[Excerpt to read]:
-- BEGIN --

Several methods are used in product design, including value engineering, which emphasizes cost control without sacrificing quality (Hendrawan and Hartomo, 2019), quality function deployment (QFD) which ensures transparency from customer needs to design plans (Akao, 2014), theory of solving problems inventively (TRIZ) which offers creative solutions by focusing on resolving contradictions (Ekmekci and Nebati, 2019), and TRIZ eco-efficiency (TRIZEE) which adds an eco-efficiency aspect to the TRIZ concept (Sheng and Kok-Soo, 2010). The integration of QFD and TRIZ has been widely used in product design, particularly in furniture designs, such as those previously researched by Kuang et al. (2013), Sari et al. (2024a), and Xu and Xia (2023). However, integration with an eco-efficiency-based approach has not yet been implemented. Therefore, this study aims to develop a product design derived from wood waste by integrating QFD to translate customer needs and TRIZEE to resolve contradictions based on eco-efficiency.
Based on previous research, it has been noted that Li et al. (2023) explored furniture product design using waste, but the method applied did not provide a strong correlation with the waste itself. Sari et al. (2024b) successfully integrated QFD and TRIZ for wood-based products, that is, modular-based multifunctional gallon pumps made from wood waste. Although the integration of QFD and TRIZ has been widely applied, integration using an eco-efficiency-based approach is yet to be explored. TRIZEE is an extension of the TRIZ approach that combines TRIZ concepts with eco-efficiency principles, as popularized by Sheng and Kok-Soo (2010). Using TRIZEE, designs can be made more environmentally friendly through material usage optimization, waste reduction, and increased material recycling (Sari et al., 2024a). Therefore, integrating QFD with TRIZEE represents a new potential.
2. MATERIALS and METHODS
Fig. 1 illustrates the research flow for utilizing wood waste in furniture production. This step integrates the QFD and TRIZEE methods and uses the furniture industry in Indonesia as a case study.

-- END --

[Written exercise]:
Could you carry on the passage about designing furniture from wood waste, picking up after its last sentence? The records play no part here.

Entries for locating text and elements:
-- BEGIN --

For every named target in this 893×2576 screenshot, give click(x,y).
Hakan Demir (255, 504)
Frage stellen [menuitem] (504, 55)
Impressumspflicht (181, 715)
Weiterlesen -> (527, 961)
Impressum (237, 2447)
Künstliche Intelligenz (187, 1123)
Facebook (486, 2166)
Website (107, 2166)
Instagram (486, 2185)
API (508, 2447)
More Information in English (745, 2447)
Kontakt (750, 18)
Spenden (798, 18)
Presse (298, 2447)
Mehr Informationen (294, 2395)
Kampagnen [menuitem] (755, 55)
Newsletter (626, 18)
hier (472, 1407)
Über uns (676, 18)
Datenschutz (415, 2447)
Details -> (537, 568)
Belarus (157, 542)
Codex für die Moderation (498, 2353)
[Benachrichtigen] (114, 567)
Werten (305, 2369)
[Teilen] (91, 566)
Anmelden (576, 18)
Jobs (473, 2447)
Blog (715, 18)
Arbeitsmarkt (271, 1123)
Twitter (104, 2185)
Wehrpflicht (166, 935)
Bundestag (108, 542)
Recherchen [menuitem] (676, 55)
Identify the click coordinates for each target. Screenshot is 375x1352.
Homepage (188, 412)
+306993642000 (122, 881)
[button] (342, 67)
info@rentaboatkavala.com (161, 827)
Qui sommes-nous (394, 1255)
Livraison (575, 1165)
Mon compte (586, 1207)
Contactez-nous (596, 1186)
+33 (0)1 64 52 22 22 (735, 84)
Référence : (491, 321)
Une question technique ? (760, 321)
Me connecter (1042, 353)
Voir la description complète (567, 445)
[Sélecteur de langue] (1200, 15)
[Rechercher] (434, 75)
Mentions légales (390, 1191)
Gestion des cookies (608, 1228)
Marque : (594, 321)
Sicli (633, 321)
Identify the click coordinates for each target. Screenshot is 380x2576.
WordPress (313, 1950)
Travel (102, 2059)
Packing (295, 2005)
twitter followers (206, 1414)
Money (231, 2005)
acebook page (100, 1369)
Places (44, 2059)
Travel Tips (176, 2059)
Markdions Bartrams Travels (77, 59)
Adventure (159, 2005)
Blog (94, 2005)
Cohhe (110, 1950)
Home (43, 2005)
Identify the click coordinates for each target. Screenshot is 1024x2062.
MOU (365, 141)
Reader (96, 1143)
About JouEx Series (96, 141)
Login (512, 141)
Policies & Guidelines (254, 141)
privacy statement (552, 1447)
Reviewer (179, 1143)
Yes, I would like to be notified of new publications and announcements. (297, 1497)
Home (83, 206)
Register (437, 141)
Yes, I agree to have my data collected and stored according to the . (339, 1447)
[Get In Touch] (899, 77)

-- END --

[Response below]:
This study begins by identifying the potential uses of various wood waste types, followed by a customer needs survey and technical response assessment. Customer needs and technical responses are analyzed using the house of quality (HoQ) matrix to derive product characteristics. An eco-efficiency ranking matrix as well as part and concept analysis are then conducted. These elements are integrated using TRIZEE Design Tools to develop eco-efficient design alternatives, which are finalized through design visualization and waste reduction calculations.
QFD ensures transparency in product development, by identifying customer needs and linking them to design specifications, using a HoQ matrix (Akao, 2014; Azhari et al., 2015). In this study, QFD was applied to capture customer needs, which were addressed using TRIZEE. TRIZEE combines eco-efficiency and TRIZ principles to solve design contradictions using the OFFERS tool, 40 TRIZ principles, and eco-efficiency evaluation via the Eco-Efficiency Ratio and Factor X (Sheng and Kok-Soo, 2010). This research extends the prior work of Sari et al. (2024b) on QFD and TRIZ integration, the concept of which is developed in Fig. 2.
Before conducting the QFD, it is necessary to identify the variables and indicators to distribute the voice of customer (VoC) questionnaire. Variables and indicators are selected based on the literature review and their relevance to the research topic. QFD identified variables and indicators from the literature (Table 1).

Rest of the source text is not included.